Other than these six canonical cursive scripts, there are other scripts developed in other lands such as Persia and Turkey.
- Ta’liq script, meaning suspension or hanging together. Called as such because the letters appear to connect with each other with very little spaces between words. Curves are more pronounced and descending strokes become loops. Mainly used for official correspondence and non-quranic works. It is also sometimes used in literary works such as poetry and books.
- Nastaliq script, it is called the Farsi script in the Arab world. The word Nastaliq is thought to be the amalgamation of two scripts, Nasakh and Ta’liq script. Originally created to write the Persian language, it is utilized in Central Asia for writing of literary , poetry and non-quranic works.
- Shikaste script, meaning broken in Persian, because it is a “broken” version of the Nastaliq script. It is a preferred script to use in long documents and correspondence because of its fluidity and easiness of writing, and used for poetry and other literary works because of its beauty and flowery visual style. However, it is hard to read and almost eligible to the untrained eye.
These three scripts are mainly developed and used in the Central Asian countries, mainly Persia (Iran and Iraq), India, Pakistan and other South Asian Muslim communities.

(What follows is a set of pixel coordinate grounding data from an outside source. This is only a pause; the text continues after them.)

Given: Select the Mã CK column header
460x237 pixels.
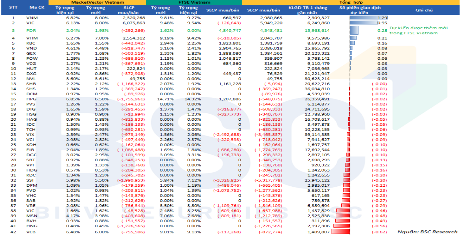Looking at the screenshot, I should tap(37, 8).

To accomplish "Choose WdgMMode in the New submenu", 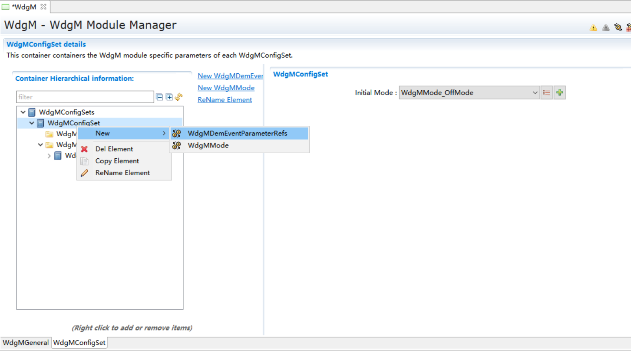I will [208, 146].
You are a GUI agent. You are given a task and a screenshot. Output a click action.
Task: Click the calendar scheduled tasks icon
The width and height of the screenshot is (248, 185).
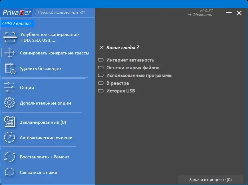tap(10, 122)
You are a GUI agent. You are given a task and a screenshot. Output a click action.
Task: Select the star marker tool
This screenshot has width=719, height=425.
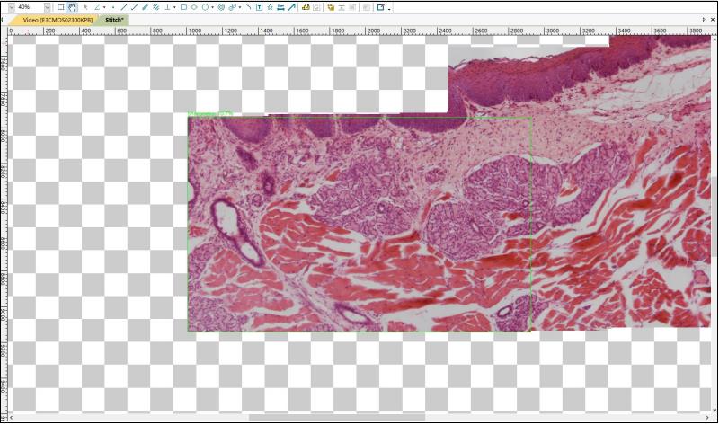[x=270, y=6]
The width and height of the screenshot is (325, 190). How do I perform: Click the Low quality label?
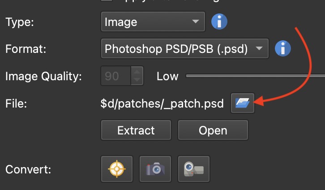pyautogui.click(x=167, y=76)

- Diwani script, or otherwise spelled Divani. The name is derived from the word Divan, the Ottoman Royal Chancery. It is mainly used by the Ottoman court for official documents. It is rather simillar to Nastaliq script, being fluid and flowery. However, it is more stylized, having dots as decorative details. Sometimes the decoration are very fancy it loses its eligibility. There is two types of this script, that is Riq’a Diwani, a straightforward style with no decoration and straight lines, and Jeli Diwani , a more elaborate style with lots of decorations and the letters are intertwined, making the script less eligible and harder to forge.
The Diwani Script is developed and used mainly by the Turkish court, or at that time, the Ottoman court.
- Sini script, derived from the word in Arabic for Chinese. It is developed, as the namesake tells, from China. It has distinct influences for the Chinese calligraphy. It is rather squarish and angular, but have the fluidity of Chinese calligraphy.